═════ Task data ═════
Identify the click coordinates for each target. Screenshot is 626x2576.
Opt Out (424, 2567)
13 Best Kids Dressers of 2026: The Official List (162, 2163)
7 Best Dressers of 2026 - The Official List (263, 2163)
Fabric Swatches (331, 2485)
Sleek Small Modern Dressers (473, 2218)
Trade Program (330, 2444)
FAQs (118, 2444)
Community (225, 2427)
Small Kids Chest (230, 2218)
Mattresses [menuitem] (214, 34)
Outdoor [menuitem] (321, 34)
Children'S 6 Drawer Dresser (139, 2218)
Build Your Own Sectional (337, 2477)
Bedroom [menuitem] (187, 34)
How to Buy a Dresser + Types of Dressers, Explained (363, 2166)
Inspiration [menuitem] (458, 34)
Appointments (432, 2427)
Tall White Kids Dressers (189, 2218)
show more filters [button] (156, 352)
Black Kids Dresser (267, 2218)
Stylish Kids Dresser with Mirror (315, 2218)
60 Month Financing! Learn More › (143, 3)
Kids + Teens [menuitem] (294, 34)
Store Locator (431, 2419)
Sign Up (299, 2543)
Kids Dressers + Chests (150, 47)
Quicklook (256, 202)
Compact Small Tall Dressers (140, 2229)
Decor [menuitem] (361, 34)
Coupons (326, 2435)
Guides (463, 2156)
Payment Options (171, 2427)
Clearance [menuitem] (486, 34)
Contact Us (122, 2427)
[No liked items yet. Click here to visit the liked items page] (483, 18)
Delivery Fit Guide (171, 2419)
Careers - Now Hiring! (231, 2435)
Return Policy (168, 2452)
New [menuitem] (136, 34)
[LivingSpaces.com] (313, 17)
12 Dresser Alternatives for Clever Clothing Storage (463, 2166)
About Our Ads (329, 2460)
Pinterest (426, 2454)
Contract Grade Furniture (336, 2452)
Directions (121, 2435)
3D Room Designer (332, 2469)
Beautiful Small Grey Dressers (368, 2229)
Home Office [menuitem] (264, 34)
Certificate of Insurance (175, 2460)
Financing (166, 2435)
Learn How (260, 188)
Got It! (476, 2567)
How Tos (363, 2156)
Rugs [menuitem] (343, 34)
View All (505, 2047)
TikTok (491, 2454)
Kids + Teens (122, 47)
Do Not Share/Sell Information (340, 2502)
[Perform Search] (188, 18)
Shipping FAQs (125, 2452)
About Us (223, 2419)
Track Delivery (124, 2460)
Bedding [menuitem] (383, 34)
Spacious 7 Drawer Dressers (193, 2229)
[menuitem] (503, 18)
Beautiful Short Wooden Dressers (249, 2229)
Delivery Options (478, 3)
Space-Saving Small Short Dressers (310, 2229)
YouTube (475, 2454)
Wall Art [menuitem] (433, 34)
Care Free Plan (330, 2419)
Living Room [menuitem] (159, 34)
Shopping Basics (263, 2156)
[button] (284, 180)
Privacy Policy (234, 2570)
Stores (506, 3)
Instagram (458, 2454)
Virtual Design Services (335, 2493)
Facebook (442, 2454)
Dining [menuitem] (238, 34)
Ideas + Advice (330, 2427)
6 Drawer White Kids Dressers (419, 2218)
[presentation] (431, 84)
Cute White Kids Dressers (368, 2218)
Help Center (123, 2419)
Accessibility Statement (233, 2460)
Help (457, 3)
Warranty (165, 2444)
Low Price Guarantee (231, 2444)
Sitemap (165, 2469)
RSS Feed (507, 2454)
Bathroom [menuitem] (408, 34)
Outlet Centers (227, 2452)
═════
Above are some lines. Repeat exactly, and only, those from the line that has "Tall White Kids Dressers (189, 2218)" through the line that has "Quicklook (256, 202)".

Tall White Kids Dressers (189, 2218)
show more filters [button] (156, 352)
Black Kids Dresser (267, 2218)
Stylish Kids Dresser with Mirror (315, 2218)
60 Month Financing! Learn More › (143, 3)
Kids + Teens [menuitem] (294, 34)
Store Locator (431, 2419)
Sign Up (299, 2543)
Kids Dressers + Chests (150, 47)
Quicklook (256, 202)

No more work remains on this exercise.